Принципиальное онтологическое положение «Трактата» о субъекте, не сводимое на прочие его положения и не выводимое из них, гласит: «Я есть мой мир. (Микрокосм.)» [4, с. 56, аф. 5.63].
Здесь неминуемо появляются различные вопросы. Каков внутренний смысл «есть» этого тезиса? Каков – через это «есть» – характер связи меня и мира? Посредством чего я вообще могу относить себя к миру? – Начнём с последнего.
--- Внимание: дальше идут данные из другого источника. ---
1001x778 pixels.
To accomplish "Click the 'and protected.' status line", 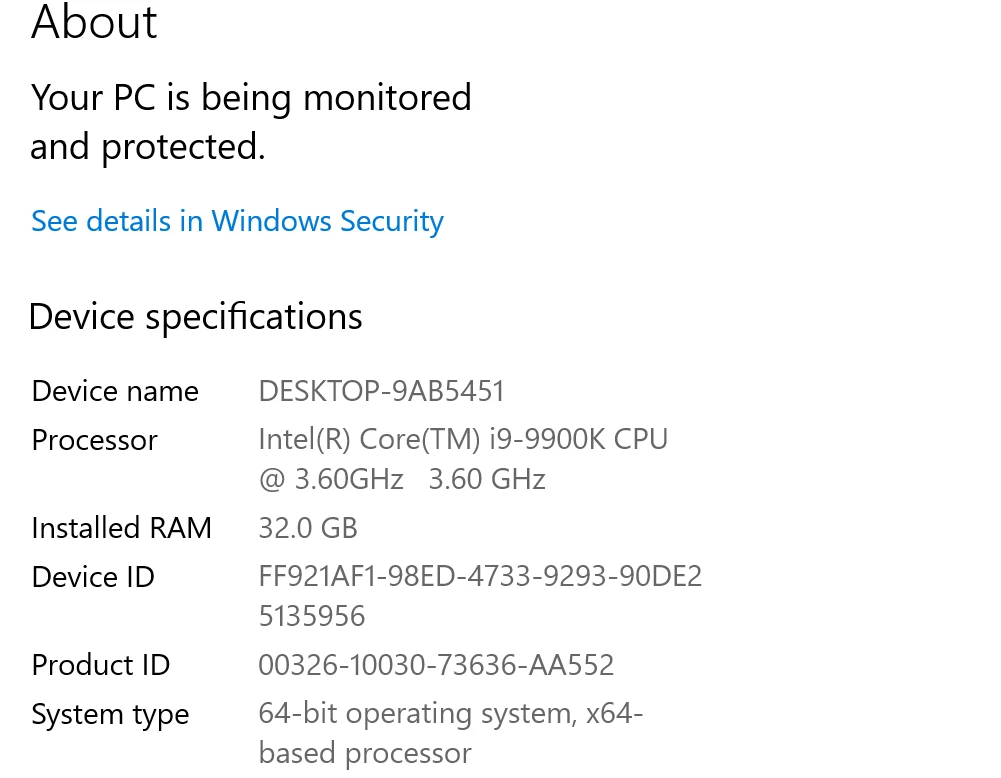I will tap(148, 147).
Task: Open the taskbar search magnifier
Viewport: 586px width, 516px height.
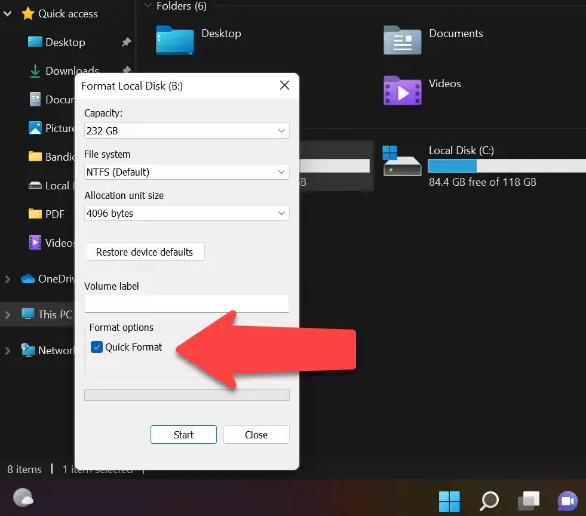Action: click(489, 501)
По мысли Витгенштейна, я отношусь к миру через причастность языку. «Г р а н и ц ы м о е г о я з ы к а означают границы моего мира» [3, с. 174, аф. 5.6]. «Совокупность предложений есть язык» [3, с. 72, аф. 4.001]. А «мир полностью описывается указанием всех элементарных предложений вместе с указанием того, какие из них истинны, а какие ложны» [3, с. 106, аф. 4.26].
Заметим, что представление о «языке» самом по себе являлось для раннего Витгенштейна тем же самым структурным моментом его системы, каким для системы Канта было понятие «познания»; то есть моментом как бы предваряющим и задающим цель для всего «положительного» содержания данной системы, однако не играющим в ней никакой собственной «номенклатурной» роли (ср. с понятиями «субъекта», «категории», «формы» или «образа»). Язык здесь олицетворяет «природную» рефлексивную функцию субъекта, опосредованного миром. Поздний Витгенштейн пересмотрел подобное «функциональное» понимание языка.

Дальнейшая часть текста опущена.